2025/10/13 作成・2026/1/15 修正

仕事には、与えられる仕事と作り出す仕事の2種類があること、仕事を作り出すことが重要であること、そして仕事を作り出すには忍耐力がものをいうことを、早いうちから知っておくとよいと思います。

日本で義務教育を受け、場合によっては高校・大学を経て社会に出るまで、自分で問題を考えて作り出す機会はあまり多くありません。多くの場面で、答えの決められた問題をどのように解くかによって評価され、自分で問題を生み出す余裕が与えられにくいからだと思います。

社会に出た後でも、与えられた仕事をこなすのが得意な人はたくさんいます。一方、自分で仕事を作り出したり、ルールを決めたりすることは、まったく別の能力です。
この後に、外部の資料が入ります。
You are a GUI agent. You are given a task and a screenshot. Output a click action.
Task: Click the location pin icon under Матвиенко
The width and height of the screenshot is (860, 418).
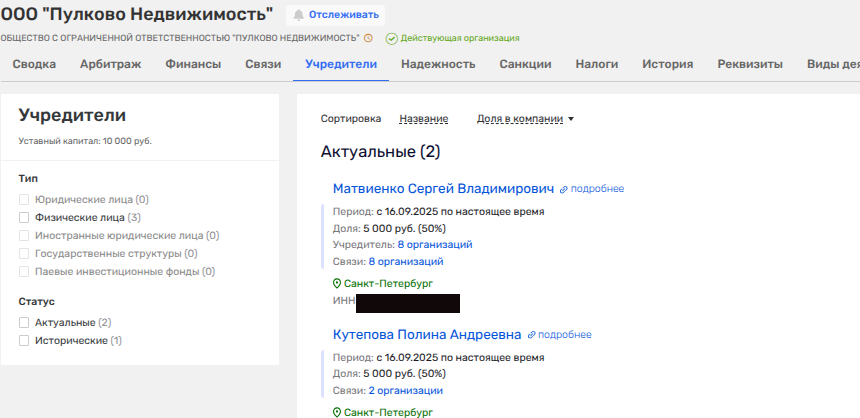[337, 284]
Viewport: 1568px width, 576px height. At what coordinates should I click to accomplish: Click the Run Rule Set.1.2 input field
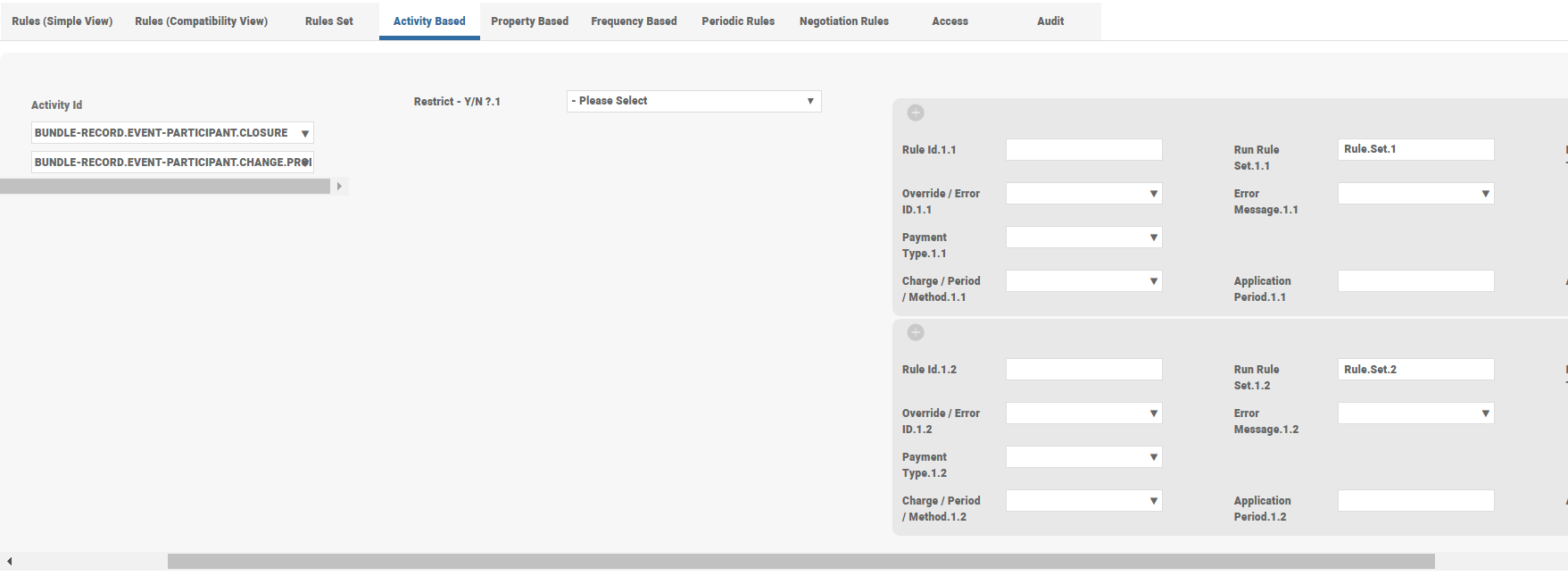[x=1415, y=370]
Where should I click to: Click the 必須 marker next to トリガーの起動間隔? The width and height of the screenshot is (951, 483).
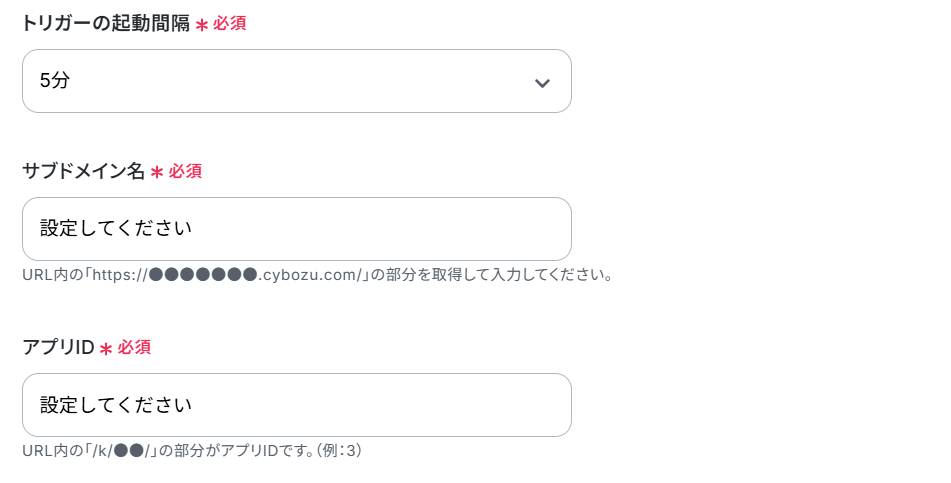(x=229, y=24)
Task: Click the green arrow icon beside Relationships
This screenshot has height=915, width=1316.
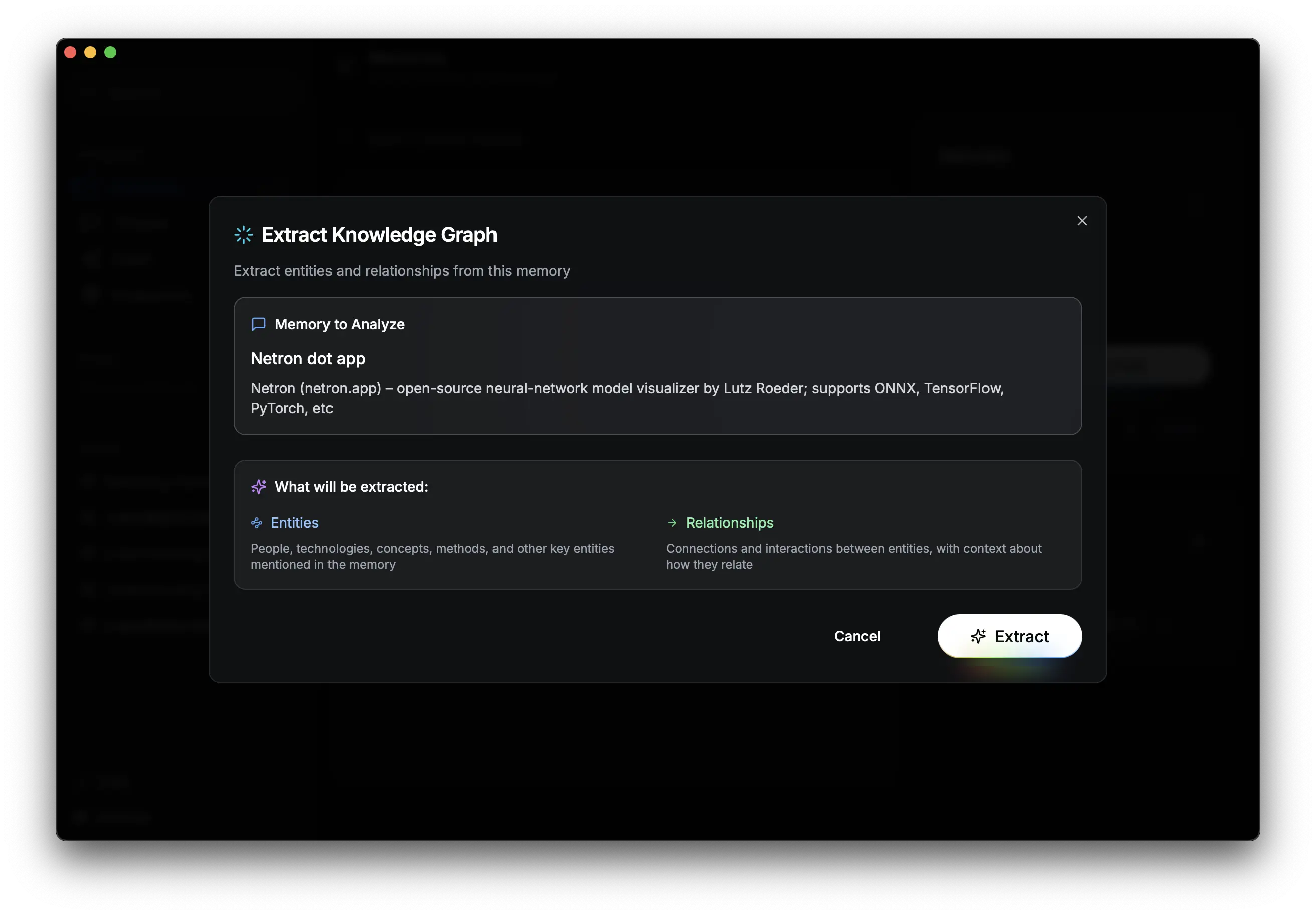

新しい技術を作り出したいとします。前例がないため、一から進め方を考えなければなりません。初期の方向性をいくつか考えて周りの人に相談すると、それがどれだけ未熟で、実現が難しいかを語れる人はたくさんいます。しかし、批評ができることと、新しい技術を作れることは同じではありません。

前例のないものを生み出すには、多くのことを考え、試す必要があり、時間がかかります。その問題にこだわり、諦めず、愚直にじっくり取り組む能力が大切です。これは、これからの時代に特に重要になるのではないかと思います。

ChatGPTに代表される対話型生成AIが成長している現在、与えられた仕事をこなす面では、人間はコンピューターに勝てません。身体を動かす仕事ではまだ人間の方が応用の利く場面もありますが、正確性、速度、力、持久力では機械が優れています。機械が自然言語も扱えるようになり、その活躍の場はさらに広がります。

やることの決まった仕事からコンピューターや機械に置き換わっていくなら、人間が行うべきことは、何を作りたいのか、どのように作るのかを考え、それらを使いこなして、よりよいものを生み出すことだと思います。自分が何をしたいのか、どんな将来にしたいのか、何が「よい」ものなのかを決めるのは人間です。コンピューターの助言を聞くことはあっても、指図されるものではないでしょう。

日々、与えられた問題を解くことの多い方は、ゆっくりと自分の頭で感じたり考えたりする時間を作ってください。特に趣味や興味のある分野がなく、どのように自分で問題を作り出すのか分からないこともあると思います。それについては、また別の機会にまとめたいと思います。